For the fifth game in a row, on America’s birthday, the Indians ace struck out a double-digit number of batters (10), setting a franchise recording and reminding the San Diego Padres how much they screwed up trading him for peanuts several years ago. A three-pitch first inning and an equally impressive second frame had this game set up to be one for the history books, but it didn’t quite happen.
In Kluber’s streak of excellence since returning from the disabled list, this could have gone down as his best outing if his defense gave him even the smallest amount of support. Bad infield defense cost him a Maddux, it’s as simple as that. If Francisco Lindor flips the ball like he should have, or if Jason Kipnis could throw, maybe the Indians would have found a way to win.

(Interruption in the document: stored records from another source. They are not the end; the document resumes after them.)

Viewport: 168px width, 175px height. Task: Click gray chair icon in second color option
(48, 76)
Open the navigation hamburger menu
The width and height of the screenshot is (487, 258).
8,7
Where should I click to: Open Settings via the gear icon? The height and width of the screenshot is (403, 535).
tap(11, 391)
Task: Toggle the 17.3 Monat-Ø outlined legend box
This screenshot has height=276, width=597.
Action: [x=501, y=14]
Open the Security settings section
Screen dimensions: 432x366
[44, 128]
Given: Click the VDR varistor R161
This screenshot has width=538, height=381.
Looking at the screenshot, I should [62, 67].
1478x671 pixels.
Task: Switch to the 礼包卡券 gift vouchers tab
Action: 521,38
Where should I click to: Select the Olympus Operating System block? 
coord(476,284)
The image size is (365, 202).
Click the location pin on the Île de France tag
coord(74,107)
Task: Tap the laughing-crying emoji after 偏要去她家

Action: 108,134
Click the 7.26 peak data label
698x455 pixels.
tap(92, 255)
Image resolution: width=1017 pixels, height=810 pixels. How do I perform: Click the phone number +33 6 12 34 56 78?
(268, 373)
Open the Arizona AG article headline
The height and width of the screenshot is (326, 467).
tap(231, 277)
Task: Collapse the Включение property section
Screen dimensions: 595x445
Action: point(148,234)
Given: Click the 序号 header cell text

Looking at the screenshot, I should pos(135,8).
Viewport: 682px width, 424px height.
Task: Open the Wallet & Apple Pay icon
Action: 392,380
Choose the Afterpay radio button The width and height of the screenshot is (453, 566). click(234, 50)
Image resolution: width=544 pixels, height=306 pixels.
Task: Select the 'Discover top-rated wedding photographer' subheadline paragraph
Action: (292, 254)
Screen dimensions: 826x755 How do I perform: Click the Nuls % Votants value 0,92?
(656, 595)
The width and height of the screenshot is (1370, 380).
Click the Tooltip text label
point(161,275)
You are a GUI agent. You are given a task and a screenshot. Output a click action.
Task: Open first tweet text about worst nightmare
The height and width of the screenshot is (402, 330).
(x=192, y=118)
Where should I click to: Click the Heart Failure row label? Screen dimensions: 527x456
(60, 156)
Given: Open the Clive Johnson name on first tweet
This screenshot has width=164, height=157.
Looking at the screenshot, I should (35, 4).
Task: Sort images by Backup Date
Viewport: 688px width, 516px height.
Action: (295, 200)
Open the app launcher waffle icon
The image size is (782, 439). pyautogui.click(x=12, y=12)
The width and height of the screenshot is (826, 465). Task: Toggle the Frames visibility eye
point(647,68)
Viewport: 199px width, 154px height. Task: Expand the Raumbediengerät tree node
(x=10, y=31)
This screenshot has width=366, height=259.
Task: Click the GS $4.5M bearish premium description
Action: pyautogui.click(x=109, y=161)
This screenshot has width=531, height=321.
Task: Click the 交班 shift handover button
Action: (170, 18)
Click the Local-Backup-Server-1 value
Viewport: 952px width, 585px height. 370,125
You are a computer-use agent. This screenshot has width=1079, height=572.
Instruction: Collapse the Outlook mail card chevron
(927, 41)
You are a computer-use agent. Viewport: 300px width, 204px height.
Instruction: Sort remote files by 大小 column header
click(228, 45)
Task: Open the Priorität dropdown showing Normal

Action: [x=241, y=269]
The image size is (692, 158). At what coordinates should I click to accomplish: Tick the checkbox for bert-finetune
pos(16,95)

Or maybe instead of writing this recap I’d be buckling up for seven more innings of 0-0 baseball. Either the Indians win or we get some Fourth of July weird baseball, both are better than what actually happened tonight.
The defense was not all atrocious, at least. Bradley Zimmer did another very Bradley Zimmer thing early on, preserving what was a shutout at the time with a heroic leaping grab.
.@Bzimmer5 is making a habit out of catches like these. pic.twitter.com/DNQeXYt935
— MLB (@MLB) July 5, 2017
This was his third such catch in the last week, and at this point he’s making it a thing. We knew he could fly around center field, but now we know he can fly in center fielder.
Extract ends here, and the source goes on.